Which is exactly what makes Blood Bowl so compelling. You prioritise, and try to figure out what you should do first; if you send a few more players to surround their ball carrier, when you blitz him you’re far more likely to make him stumble. But sending those players carries a risk in itself; they may have to break tackles and push themselves, all of which involves rolling dice, and all of which could end in a turnover.

bloodbowl2The turnover rule is interesting. Any time you mess up somehow, your turn ends and the opposite team starts theirs. It means that whenever there’s a no-risk move, you have to do that first, if only because the first time you do something with any risk, sod’s law demands it fails, leaving you with a motionless mess of a team.

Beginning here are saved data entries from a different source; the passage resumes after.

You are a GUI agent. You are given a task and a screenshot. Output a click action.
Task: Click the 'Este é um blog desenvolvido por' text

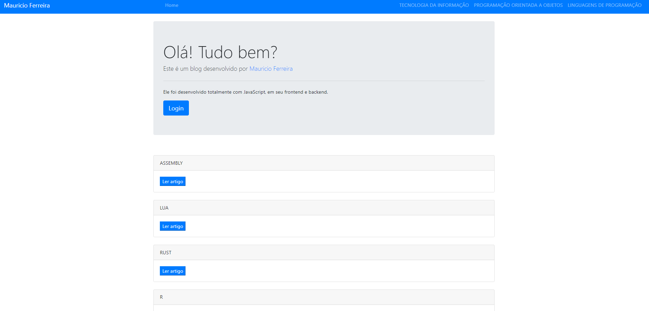click(x=205, y=69)
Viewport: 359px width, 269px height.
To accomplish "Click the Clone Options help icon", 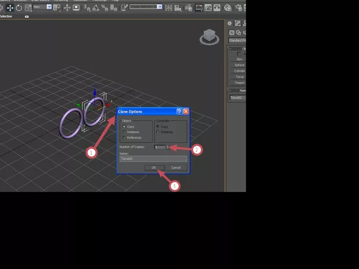I will pyautogui.click(x=179, y=111).
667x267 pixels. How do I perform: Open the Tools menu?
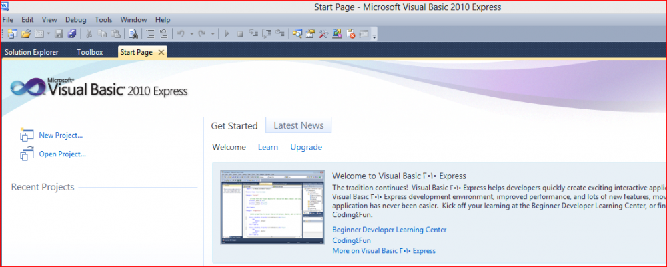[x=103, y=20]
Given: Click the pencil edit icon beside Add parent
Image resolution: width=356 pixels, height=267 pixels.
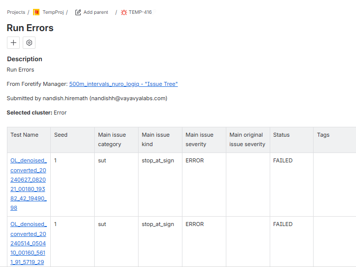Looking at the screenshot, I should (x=78, y=12).
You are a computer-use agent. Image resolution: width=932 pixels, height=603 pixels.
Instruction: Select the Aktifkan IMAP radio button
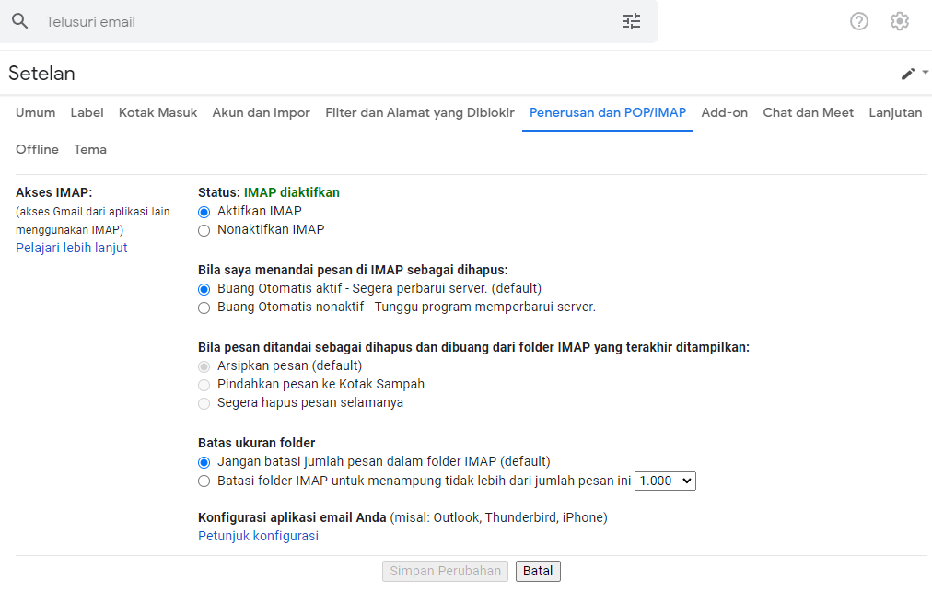pyautogui.click(x=204, y=212)
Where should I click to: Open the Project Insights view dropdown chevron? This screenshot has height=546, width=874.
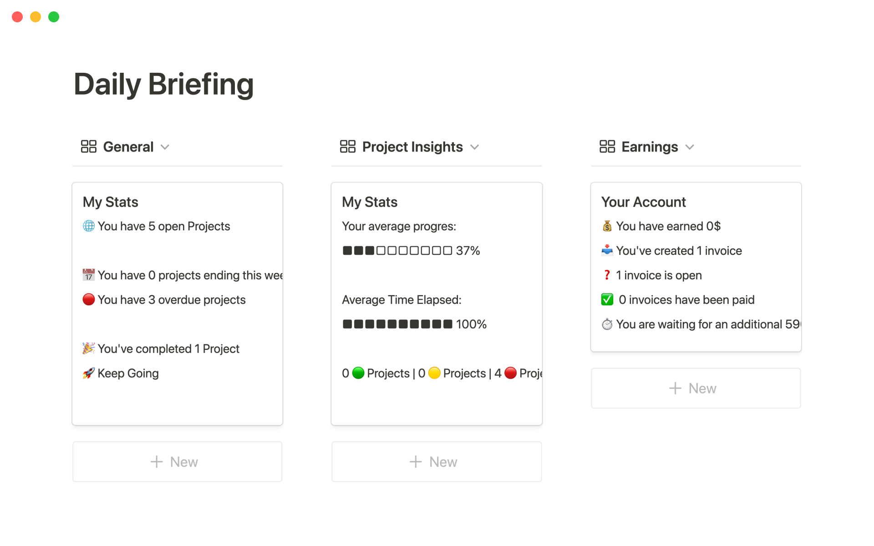475,147
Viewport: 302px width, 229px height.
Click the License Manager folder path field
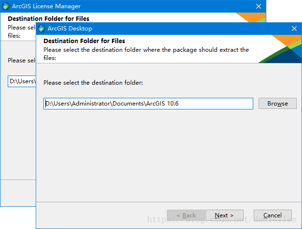coord(22,81)
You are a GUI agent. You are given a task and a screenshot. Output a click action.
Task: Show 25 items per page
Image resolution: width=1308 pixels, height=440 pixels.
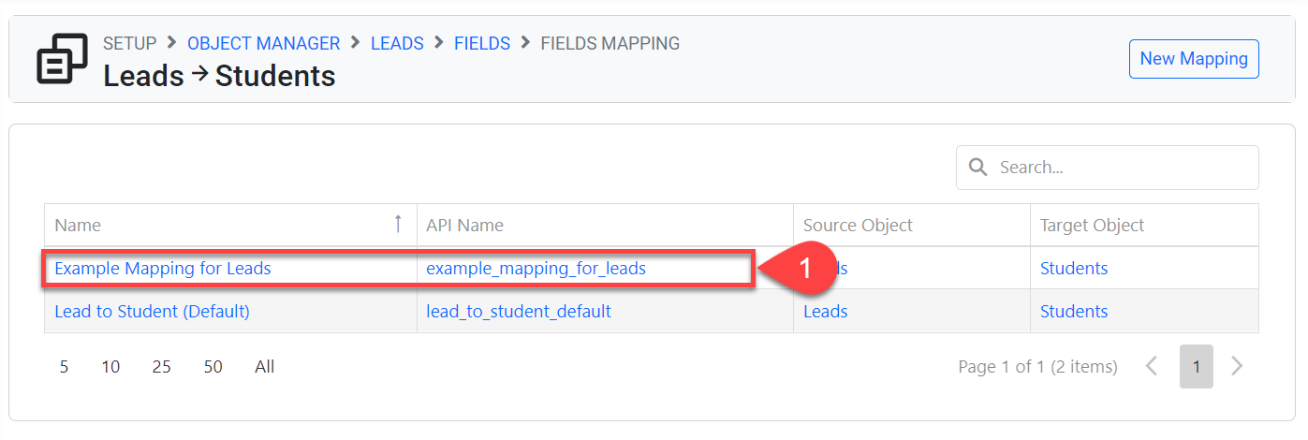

It also means you need to pay attention to the other coach’s moves. At any point, it could be your turn, so you have to be figuring out what you’re going to do at any given time. It’s chess with violence and a dangerous addiction to speed, leaving you with things going tits-up or golden at any point. Basically, if something bad could happen, it probably will over the course of a match.

And all of this is said without even going into what happens beyond the matches; every time your players do what they’re supposed to (agile players scoring touchdowns, strong players injuring the enemy team) they get star player points. Get enough and they’ll level up, allowing you to buy new skills and, in some cases, giving them mutations. It provides a strong incentive to stop the other team injuring and killing your players, because replacing them is more than just a dent in your bank account.

Cyanide also chose to include a ‘Blitz’ mode, which takes the game into the real-time world. But it’s messy. It seems to be more a fault with the way the game is played than the transition to real-time, but it would seem they’d have to reinvent the rules of Blood Bowl to make it anything less than a hectic free-for-all. The slow tactics of the turn-based game are exchanged for the sort of quick-fire twitch fest that just makes things frustrating and confusing.

It’s a hard one to call. Blood Bowl, for all it’s glaring faults, really is a diamond in the rough. Now that’s it’s gone retail, no longer at the absurd £40 downloadable price tag, it’s an easier purchase to make, but it’s still a slight risk. Like the game itself, you’ll have to work out the odds and make a call. Personally, I can’t get enough of running skinks down the side of the pitch as my Saurii brutalise the enemy front line. It doesn’t really get much better.